In 2008 ben ik vanuit het Verenigd Koninkrijk naar de Verenigde Staten verhuisd en in de daaropvolgende jaren hebben een aantal van de hardnekkigste burgerprotesten in de Amerikaanse geschiedenis plaatsgevonden. Van Occupy Wall Street tot Black Lives Matter; van Colin Kaepernick tot Emma González; van de Women’s March tot Standing Rock en de coronaprotesten tegen de verplichte gezichtsmaskers. De jaren die ik in de Verenigde Staten heb doorgebracht zijn opvallend vanwege het openlijke verzet dat in die tijd heeft plaatsgevonden.
Mensen hebben marsen gehouden, ze hebben met spandoeken gedemonstreerd, ze zijn in staking gegaan. En dat deden ze ondanks een overheid die steeds autoritairder werd, een opkomende controlestaat en een sterk gepolariseerd politiek klimaat. Zowel juridische als sociale druk maakt de daad van rebellie steeds moeilijker – en daarmee voor sommigen des te noodzakelijker.
Brede sociale bewegingen kunnen een verschil maken. Maar hoe zit het met kleinschalig verzet?
Elk protest bestaat uit duizenden individuele demonstranten; elke demonstratie kent honderden individuele borden. Ieder van hen maakt een bewuste keuze om in verzet te komen: om op te komen voor waar ze in geloven, wat het ze ook kost.
Als psycholoog ben ik geïnteresseerd in wat deze individuele actoren motiveert en waar ze toe in staat zijn. Wat stelt hen in staat hun aarzeling of druk van buitenaf te overwinnen? Wat maakt dat ze de sociale kosten, de materiële gevolgen en zelfs het risico voor hun fysieke veiligheid naast zich neerleggen?
Wat gaat er, met andere woorden, om in ons hoofd als we besluiten om in verzet te komen?
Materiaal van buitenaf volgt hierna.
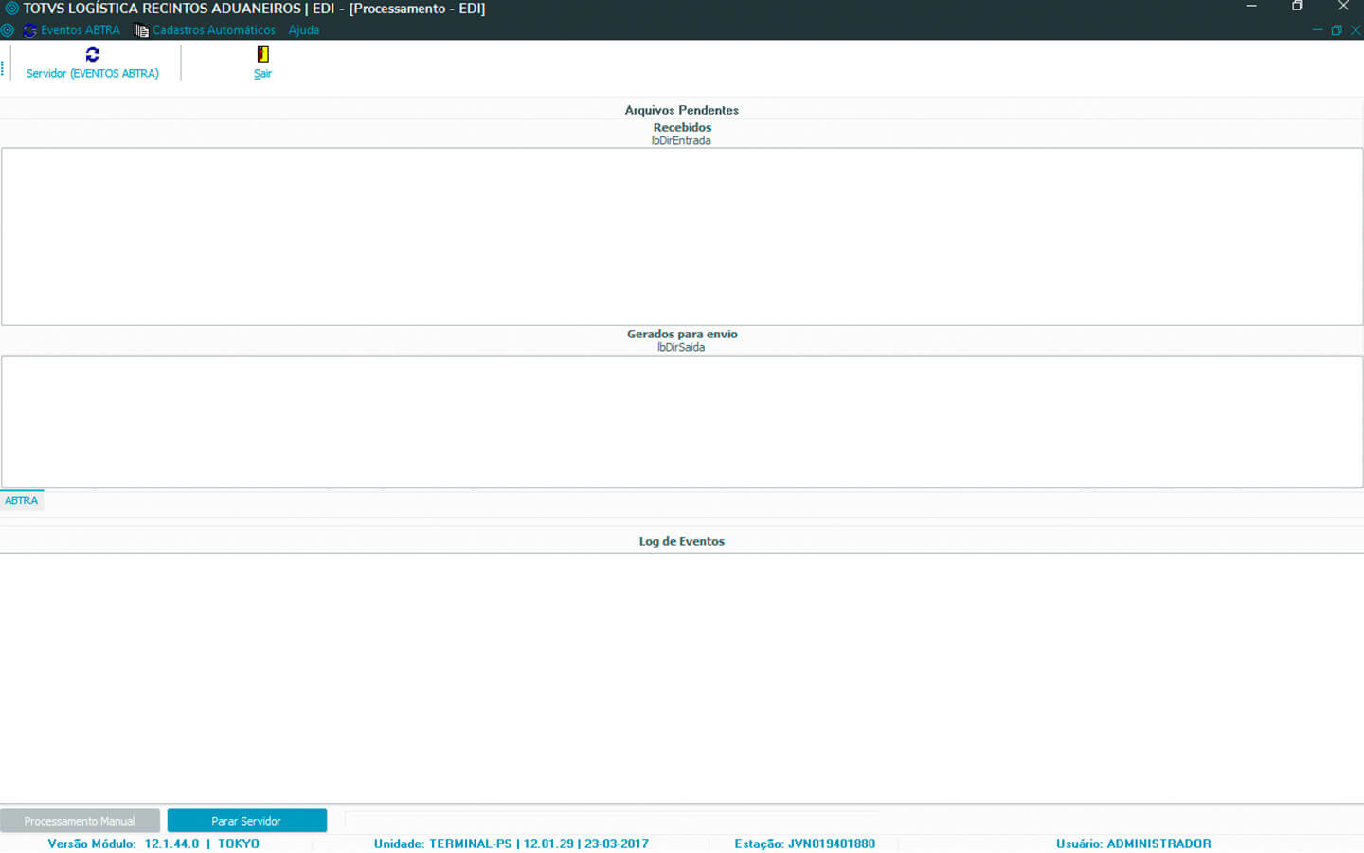
Task: Minimize the inner Processamento - EDI window
Action: (x=1317, y=30)
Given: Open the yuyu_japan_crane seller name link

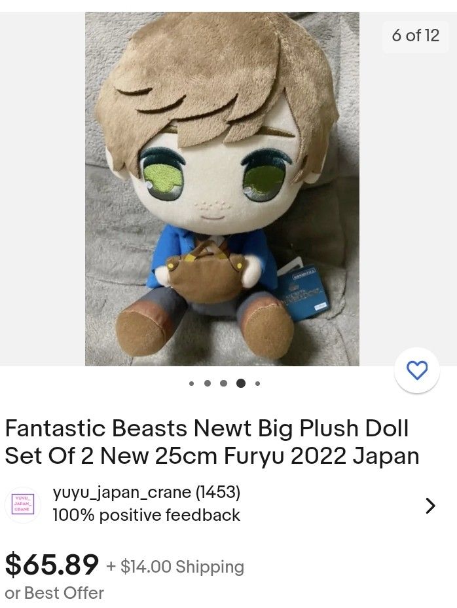Looking at the screenshot, I should (x=122, y=493).
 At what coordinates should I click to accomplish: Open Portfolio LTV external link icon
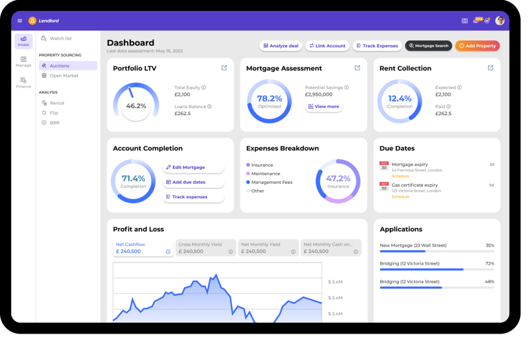224,68
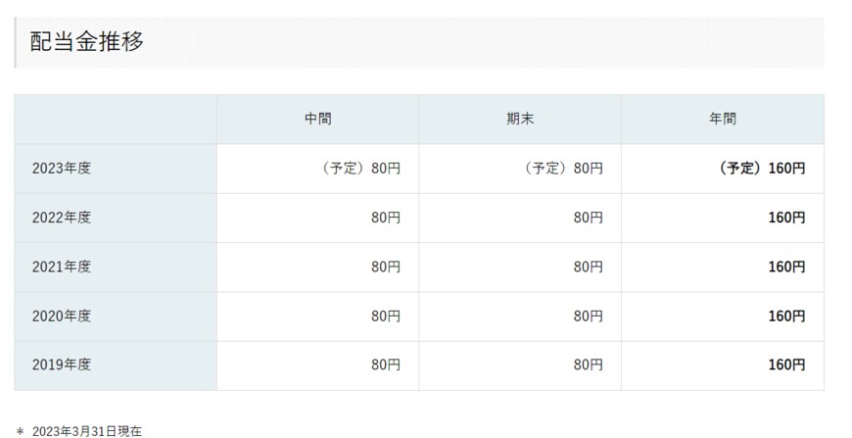The image size is (852, 438).
Task: Click the 年間 column header
Action: click(x=723, y=120)
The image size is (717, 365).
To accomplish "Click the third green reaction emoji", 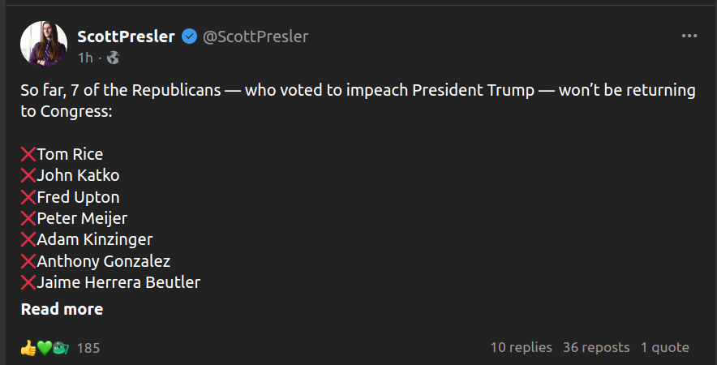I will 61,348.
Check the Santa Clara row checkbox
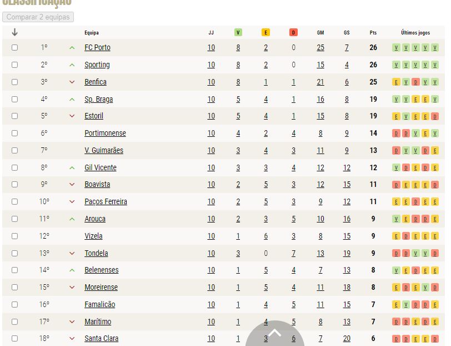 pyautogui.click(x=14, y=339)
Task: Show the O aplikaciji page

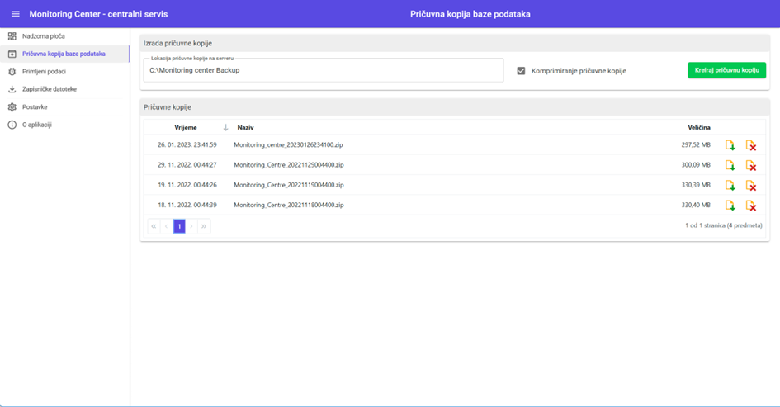Action: 37,125
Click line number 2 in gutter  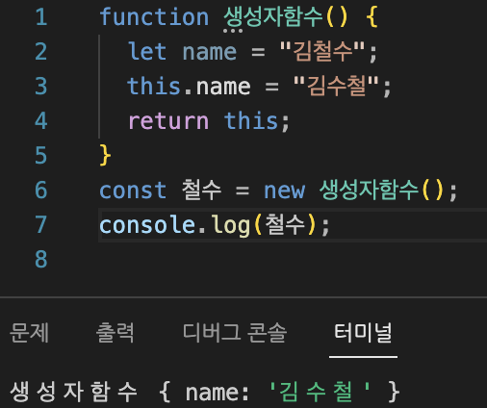coord(41,52)
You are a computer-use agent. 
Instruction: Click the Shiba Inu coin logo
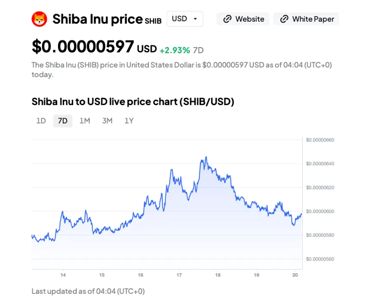[39, 19]
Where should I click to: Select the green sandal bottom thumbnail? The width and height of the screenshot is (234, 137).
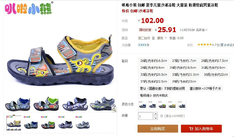click(48, 123)
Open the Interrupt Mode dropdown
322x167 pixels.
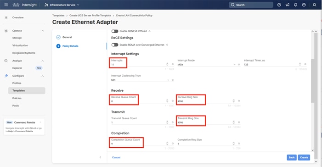pos(206,64)
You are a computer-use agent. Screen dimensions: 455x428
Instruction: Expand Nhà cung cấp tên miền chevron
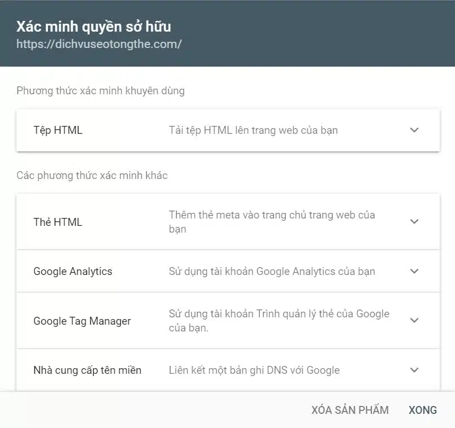pyautogui.click(x=414, y=370)
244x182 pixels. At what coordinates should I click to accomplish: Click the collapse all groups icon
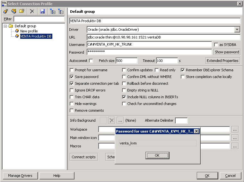pyautogui.click(x=61, y=11)
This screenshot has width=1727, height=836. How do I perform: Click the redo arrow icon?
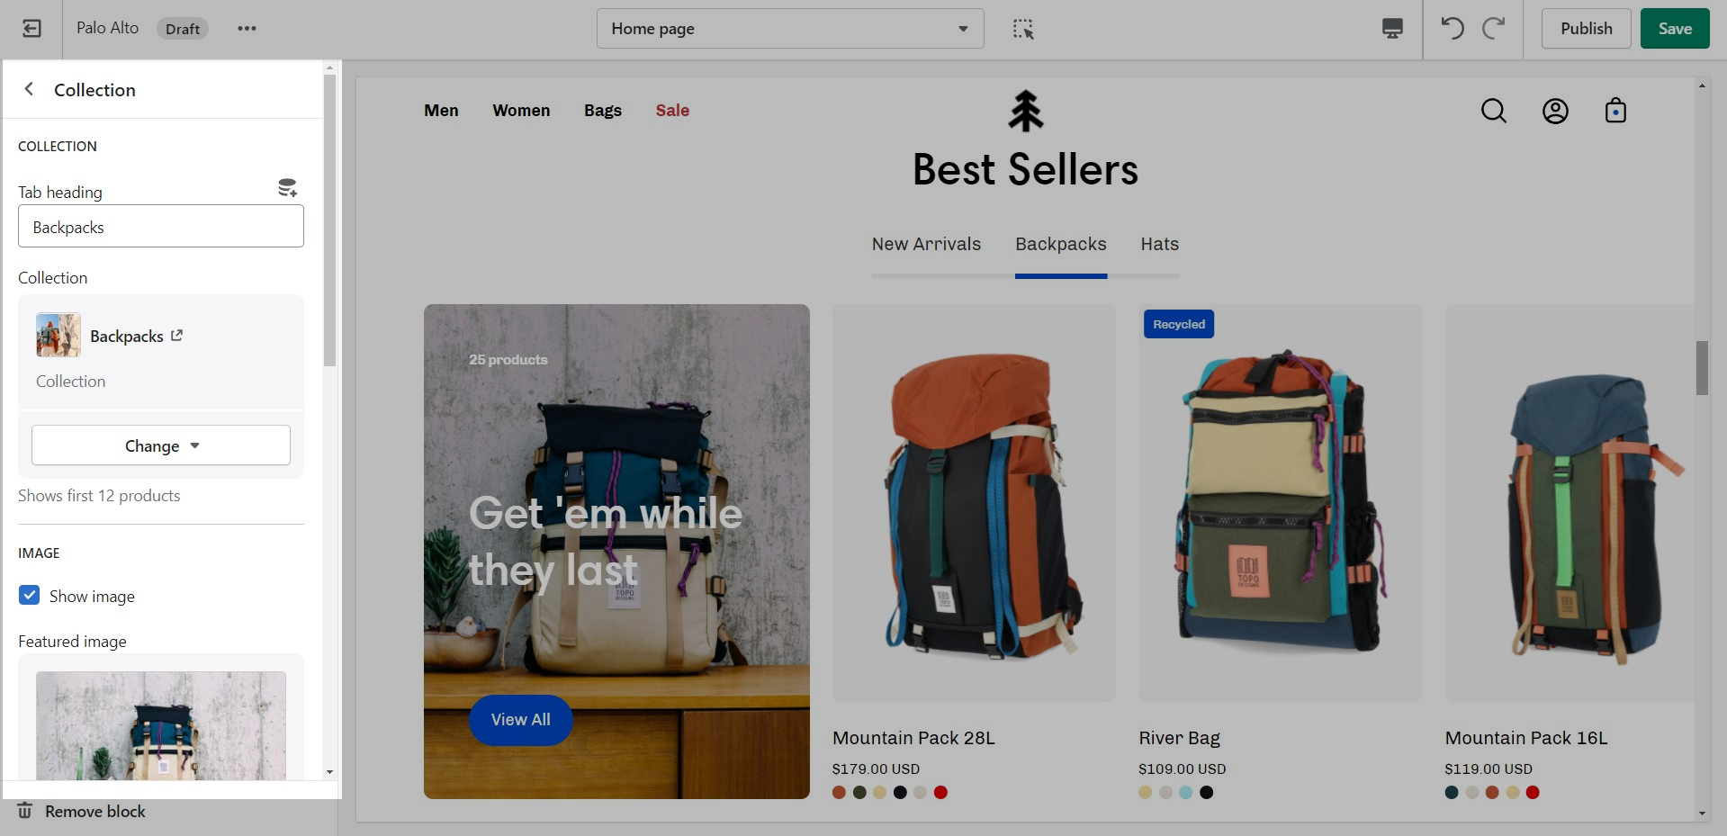1494,29
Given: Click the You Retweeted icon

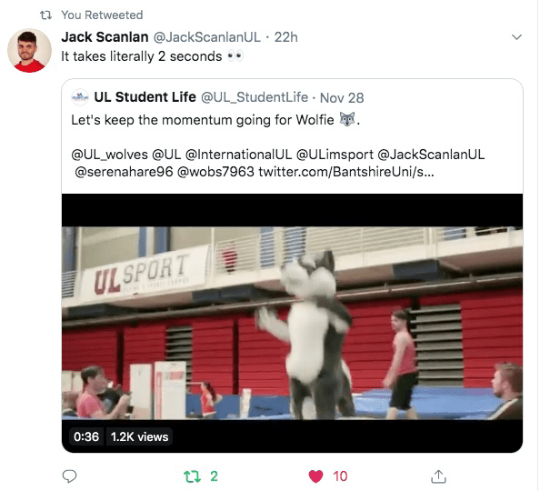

Wat gaat er door het hoofd van mijn tienerzoon als ik hem zeg dat hij zijn huiswerk moet maken voordat hij zijn Xbox aanzet… en hij vervolgens precíés het tegenovergestelde doet?
Is een actie wel echt een daad van verzet als deze gebaseerd is op de overtuigingen of wensen van iemand anders?
Hoe kan onze impuls om in verzet te komen tegen ons worden gebruikt?
En vooral: hoe beslissen we wanneer we ja zeggen en wanneer we nee zeggen?
De antwoorden op deze vragen zijn niet alleen op straat, in de hoofden van revolutionairen en beeldenstormers of in collegezalen te vinden.
Je vindt ze in ons allemaal. Want voor elk moment van breed maatschappelijk verzet zijn er duizenden kleinere momenten, interacties van bescheiden verzet waarvan de impact niet gevoeld wordt buiten ons eigen leven – dat wil zeggen, niet meteen.